Radiology: Biopsy commonly understages invasive breast cancer

As many as one-fourth of cases of ductal carcinoma in situ (DCIS) diagnosed using core-needle biopsy are in fact understaged invasive breast cancers, according to a study published in the July issue of Radiology.

Although there exists clinical awareness of the possibility of underestimating invasive breast cancer on core-needle biopsy (CNB), studies evaluating the prevalence and contributing factors to such underestimates have been limited in size and scope, leaving physicians without a clear understanding of the frequency and causes of invasive breast cancer underestimates, explained Meagan E. Brennan, BMed, and colleagues from the screening and test evaluation program at the school of public health, Sydney Medical School at the University of Sydney in Australia.

“Our purpose was to perform a meta-analysis to report pooled estimates for underestimation of invasive breast cancer (where CNB shows DCIS and excision histologic examination shows invasive breast cancer) and to identify preoperative variables that predict invasive breast cancer,” Brennan and colleagues wrote.

The authors identified 52 studies meeting their criteria for inclusion, comprising a total of 7,350 DCIS diagnoses at CNB. The median patient age was 55 years.

The median study-specific underestimation, or CNB diagnosis of DCIS that excision histological results showed to be invasive breast cancer, was 26 percent.

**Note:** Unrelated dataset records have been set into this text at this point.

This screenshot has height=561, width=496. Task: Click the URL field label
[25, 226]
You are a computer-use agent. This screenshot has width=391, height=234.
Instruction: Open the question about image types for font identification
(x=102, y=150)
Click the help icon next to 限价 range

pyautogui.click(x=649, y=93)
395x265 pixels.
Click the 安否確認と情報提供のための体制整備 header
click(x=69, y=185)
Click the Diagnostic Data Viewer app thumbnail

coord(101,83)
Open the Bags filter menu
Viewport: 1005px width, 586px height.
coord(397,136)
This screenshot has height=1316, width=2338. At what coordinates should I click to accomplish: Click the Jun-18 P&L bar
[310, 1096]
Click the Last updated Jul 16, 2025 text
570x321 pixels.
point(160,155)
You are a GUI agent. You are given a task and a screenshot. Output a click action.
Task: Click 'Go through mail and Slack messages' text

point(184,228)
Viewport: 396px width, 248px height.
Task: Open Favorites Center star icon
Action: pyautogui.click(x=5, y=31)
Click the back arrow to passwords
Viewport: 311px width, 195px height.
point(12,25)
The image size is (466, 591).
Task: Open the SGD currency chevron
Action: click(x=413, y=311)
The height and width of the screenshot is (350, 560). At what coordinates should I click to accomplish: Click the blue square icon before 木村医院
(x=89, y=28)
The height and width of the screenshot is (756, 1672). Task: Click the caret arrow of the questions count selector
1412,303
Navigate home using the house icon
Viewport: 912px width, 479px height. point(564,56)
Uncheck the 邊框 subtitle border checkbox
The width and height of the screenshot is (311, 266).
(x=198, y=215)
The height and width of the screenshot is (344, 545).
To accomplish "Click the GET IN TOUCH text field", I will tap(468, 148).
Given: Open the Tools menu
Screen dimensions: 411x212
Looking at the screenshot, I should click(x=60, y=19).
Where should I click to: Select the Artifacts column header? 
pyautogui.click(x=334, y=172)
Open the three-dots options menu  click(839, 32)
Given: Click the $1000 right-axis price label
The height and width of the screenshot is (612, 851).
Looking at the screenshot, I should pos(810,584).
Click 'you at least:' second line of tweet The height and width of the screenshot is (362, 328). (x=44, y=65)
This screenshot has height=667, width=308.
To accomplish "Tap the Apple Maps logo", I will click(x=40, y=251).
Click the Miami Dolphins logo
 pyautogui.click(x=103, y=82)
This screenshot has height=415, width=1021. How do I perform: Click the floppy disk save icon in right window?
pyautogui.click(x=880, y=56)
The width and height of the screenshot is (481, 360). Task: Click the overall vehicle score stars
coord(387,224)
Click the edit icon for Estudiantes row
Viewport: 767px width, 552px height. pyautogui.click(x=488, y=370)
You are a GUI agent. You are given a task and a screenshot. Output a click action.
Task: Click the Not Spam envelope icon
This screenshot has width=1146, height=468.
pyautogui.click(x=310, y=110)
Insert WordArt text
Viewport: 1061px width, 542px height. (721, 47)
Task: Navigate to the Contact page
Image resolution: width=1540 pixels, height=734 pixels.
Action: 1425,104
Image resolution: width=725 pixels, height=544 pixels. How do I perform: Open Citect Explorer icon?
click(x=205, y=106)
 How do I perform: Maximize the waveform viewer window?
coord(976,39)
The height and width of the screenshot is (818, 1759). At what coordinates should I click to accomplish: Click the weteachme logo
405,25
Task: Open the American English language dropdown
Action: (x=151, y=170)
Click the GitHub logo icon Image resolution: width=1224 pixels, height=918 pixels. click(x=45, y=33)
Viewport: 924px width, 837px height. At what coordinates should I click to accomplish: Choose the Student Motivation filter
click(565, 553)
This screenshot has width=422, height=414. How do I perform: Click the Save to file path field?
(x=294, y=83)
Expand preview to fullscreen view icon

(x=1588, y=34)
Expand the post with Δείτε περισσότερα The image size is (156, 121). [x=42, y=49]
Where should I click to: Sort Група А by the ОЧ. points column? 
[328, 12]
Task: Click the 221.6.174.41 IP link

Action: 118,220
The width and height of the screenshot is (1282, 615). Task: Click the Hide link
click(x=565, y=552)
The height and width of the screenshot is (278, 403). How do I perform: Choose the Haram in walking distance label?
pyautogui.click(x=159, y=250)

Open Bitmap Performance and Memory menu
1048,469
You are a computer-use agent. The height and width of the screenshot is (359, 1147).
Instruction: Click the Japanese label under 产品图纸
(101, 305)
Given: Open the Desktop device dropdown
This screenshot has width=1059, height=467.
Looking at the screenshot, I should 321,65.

A large number of variables were significantly associated with the underestimation of breast cancer stage. These included the presence of a palpable (vs. nonpalpable) lesion, use of a 14-gauge automated biopsy device (vs. 11-gauge vacuum-assisted biopsy), presence of a mammographic mass (vs. no mass or calcification only) and BI-RADS category 4 or 5 (vs. category 3).

Ultrasound-guidance for CNB was also significantly associated with understaging, in comparison to stereotaxis. Meanwhile, the only histologic factor significantly associated with underestimation of breast cancer was the presence of high-grade features at CNB, as opposed to intermediate- or low-grade.

The authors also found that lesion size was “strongly associated” with underestimation, where larger lesions were more likely to be underestimated. Using a threshold of 20 mm for lesion size proved the most powerful predictor of understaging.

“The [odds ratio] for lesions larger than 20 mm at imaging was 2.28. This cutoff point may be clinically useful, as clinicians often manage screening-detected DCIS in the 10 to 25 mm size range,” Brennan and colleagues wrote.

Acknowledging the inherent limitations of any meta-analysis, the authors considered their inability to explain a number of the associations between preoperative variables and cancer underestimates as signifying potential confounding relationships.

Nonetheless, they cautioned, “The many clinicians working with breast cancer and providing advice and care to women with DCIS at CNB need to recognize the likelihood and relevance of understaged invasive breast cancer.”